Document excerpt

'''

During the winter months, I love to curl up with a good book. Don’t you? Why not share those books with you. Introducing READ IT — mini book reviews that cover all kinds of books. Business, lifestyle and wellness and maybe even a cookbook. If you have any reading suggestions, I would love to hear them. Feel free to comment below or contact us.
First up, The Art of the Handwritten Note by Margaret Shepherd. This feels like a timely book. The holiday writing season is upon us and with writing becoming a lost art, what better time of year to get back to simplicity than winter? With a love for all things simple and slow living (and paper goods, of course), it felt like this was a good choice for thinking about how to “reclaim civilized communication”. The way it once was and the way it can be now.
Margaret Shepherd’s book beautifully defends the practice of writing notes which essentially comes down to protecting the time it takes handwrite and keeping it simple (from stationery choices to what you write). The book is filled with reasons why you should write; but explains them in a very practical way. It pushes you to stop making excuses not to write and even provides writing prompts to get you started. From thank you notes to notes of regret, Margaret covers many of life’s sentiments. While I love this little book, it is definitely more traditional. Personally, I prefer a more casual approach to writing; but there are suggestions for that too. Here are my takeaways as a modern stationer and lover of the handwritten note and WHY we should write more of them.
Notes deserve attention
We live in a world where we’re constantly consuming information, it’s no wonder it’s so difficult to cut through the clutter and get anyone’s attention. The handwritten note’s rarity heightens its appeal. As your recipient sifts through the junk mail, a hand addressed envelope immediately captures their attention because they trust it will repay their attention. And while it immediately captures attention, it doesn’t immediately demand it like the the incessant phone calls, texts or emails we have become accustomed to. Recipients can enjoy the anticipation of opening it when they choose and they can reread it at their leisure. The slow and intentional act of reading a note is just as lovely as writing one. Which takes us to…
Notes make us feel good
When you carve out time to sit down and thoughtfully write a letter, it just feels good. The act of slowing down (as mentioned above) and simply putting pen to paper can be therapeutic. Science has linked writing to better mood, reduced stress and improved overall sense of well-being. This includes journaling too. It’s also inspiring and increases creativity with its ability to put us into a flow state. You’ll find yourself using words and expressing yourself in a way you just can’t with tapping. Unplugging to connect the mind with the hand is a rare, but simple, yet powerful sensory experience.

'''

Aim of the task
Answer these questions using the book review above.
(a) Who wrote The Art of the Handwritten Note?
(b) What does the book provide to get readers started writing?
(c) What three things has science linked writing to?

Saved entries

'''

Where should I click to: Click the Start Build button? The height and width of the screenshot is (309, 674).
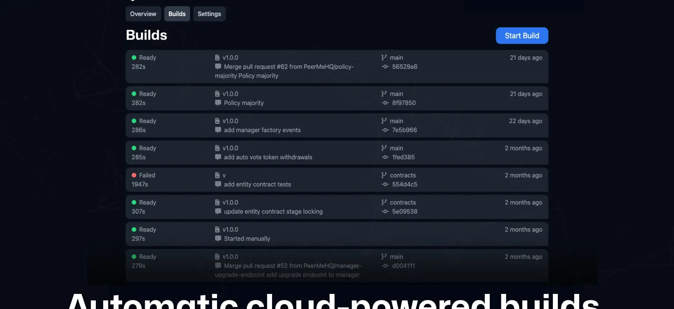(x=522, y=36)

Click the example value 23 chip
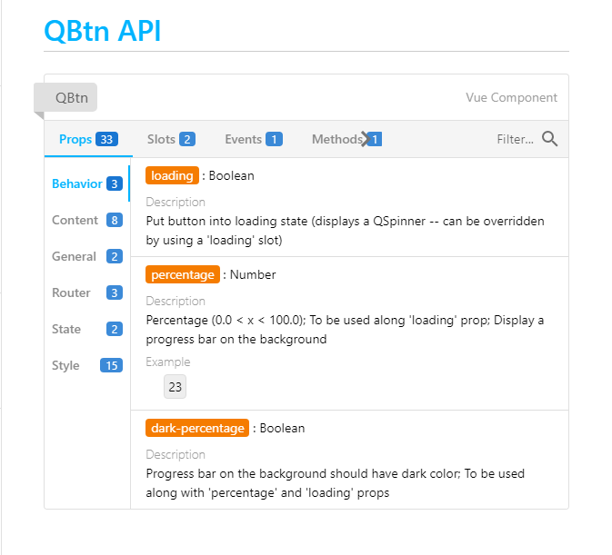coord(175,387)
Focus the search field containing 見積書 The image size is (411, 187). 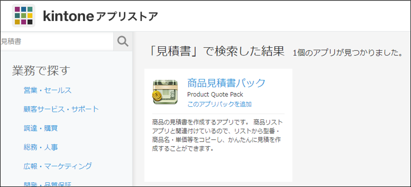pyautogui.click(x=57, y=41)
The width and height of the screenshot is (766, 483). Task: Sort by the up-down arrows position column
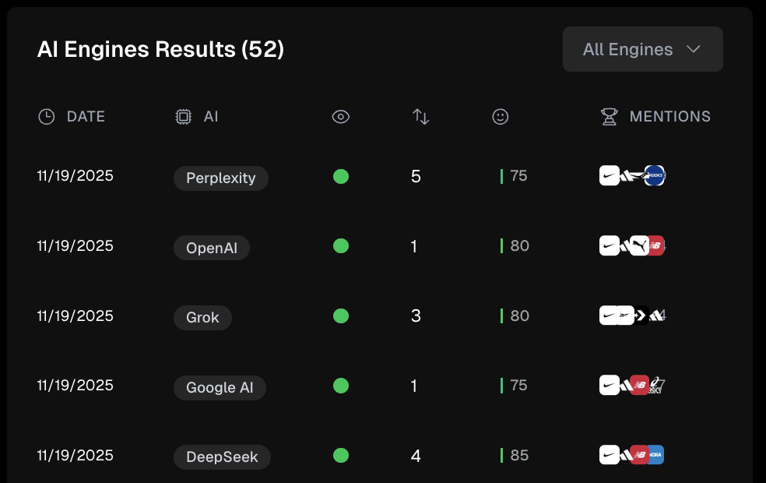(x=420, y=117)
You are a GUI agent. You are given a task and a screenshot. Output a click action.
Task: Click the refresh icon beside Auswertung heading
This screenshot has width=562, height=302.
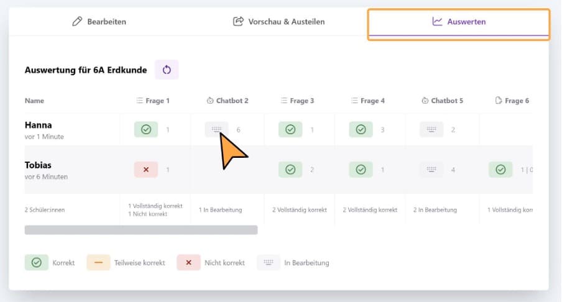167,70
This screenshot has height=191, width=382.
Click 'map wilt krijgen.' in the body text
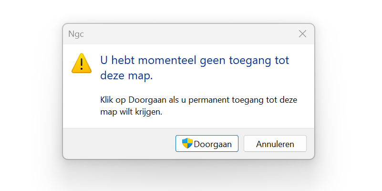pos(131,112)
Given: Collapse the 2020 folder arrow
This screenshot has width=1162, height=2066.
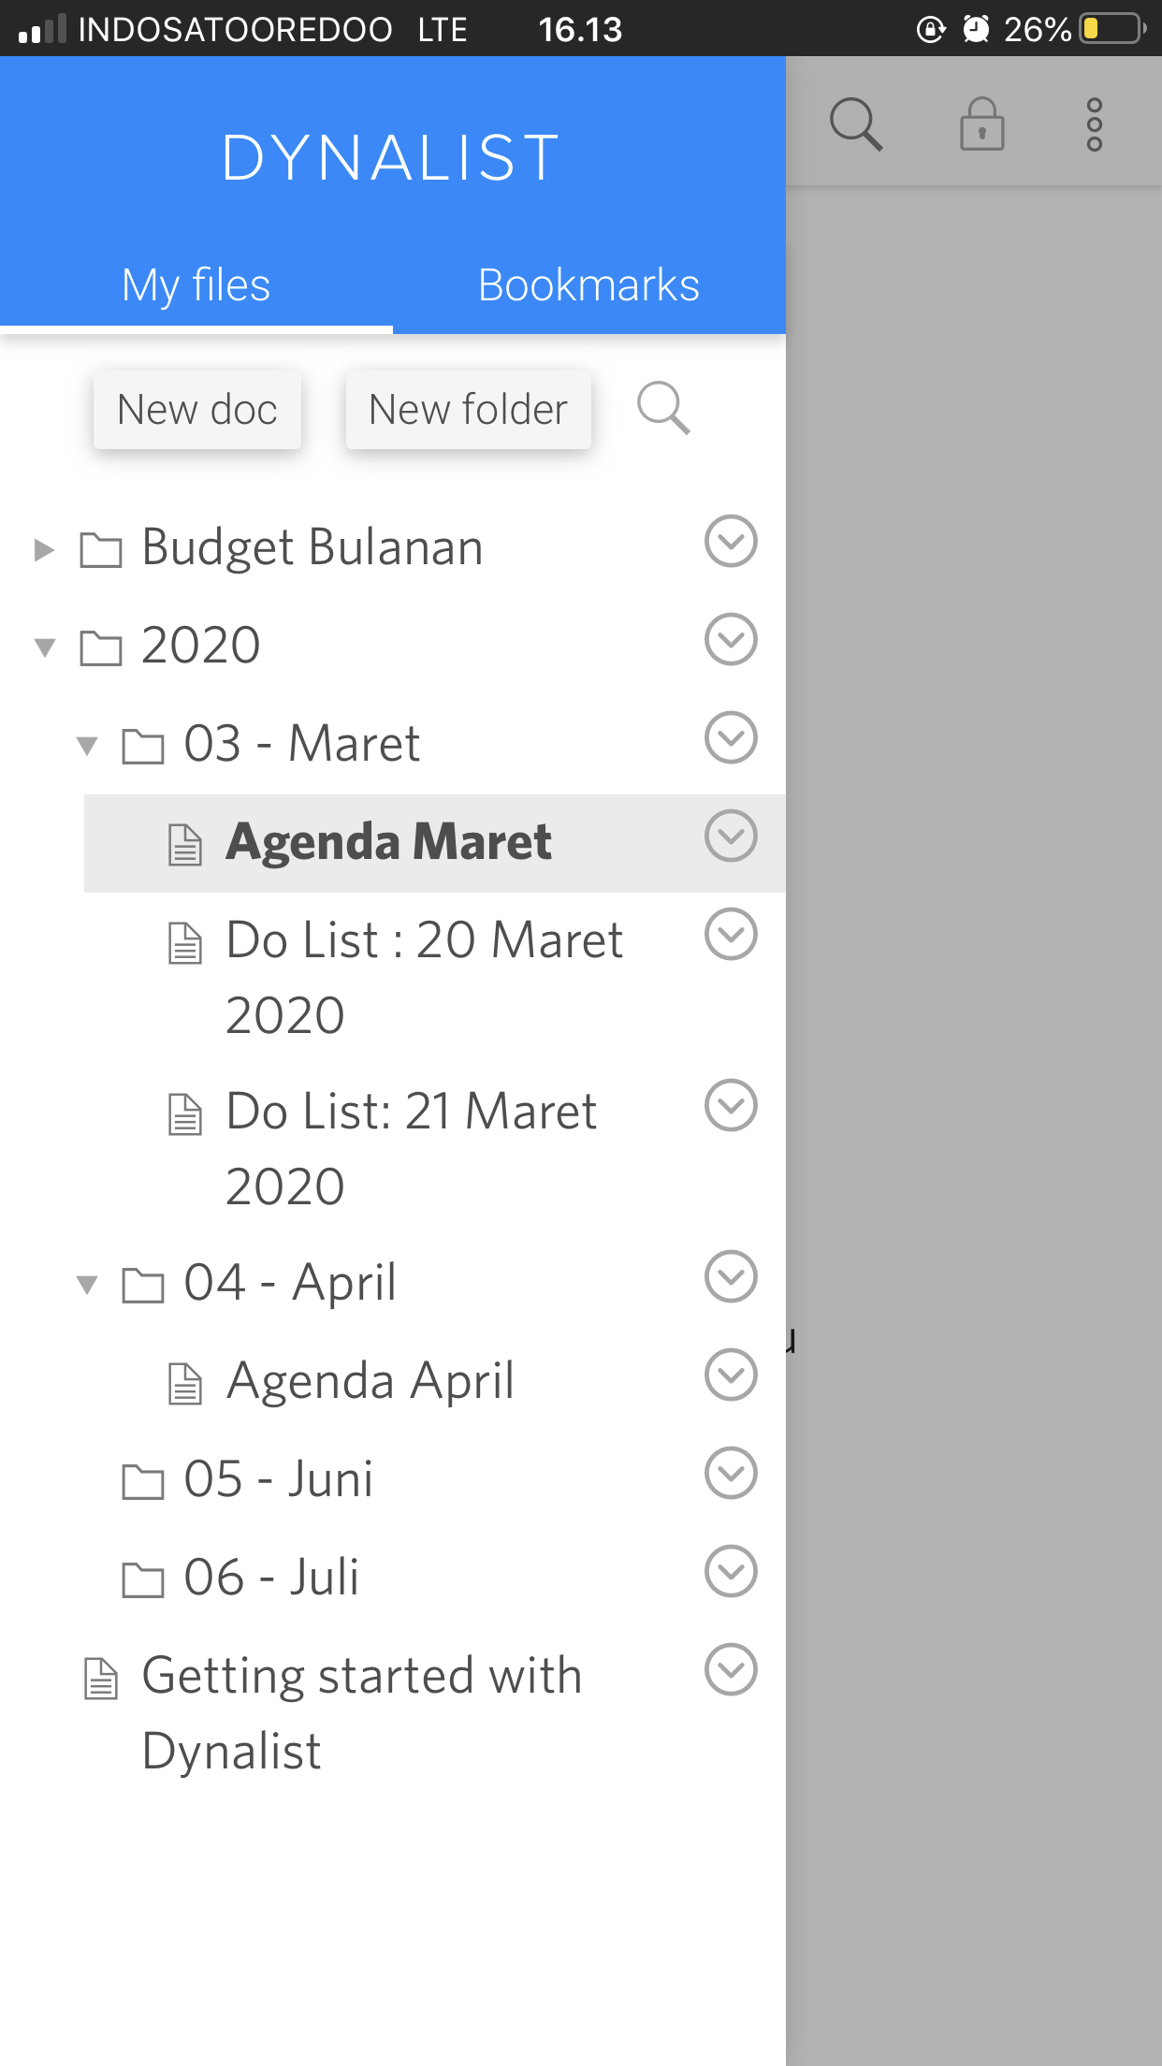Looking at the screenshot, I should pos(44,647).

'''

Response to this task
(a) Margaret Shepherd
(b) Writing prompts
(c) Better mood, reduced stress and an improved overall sense of well-being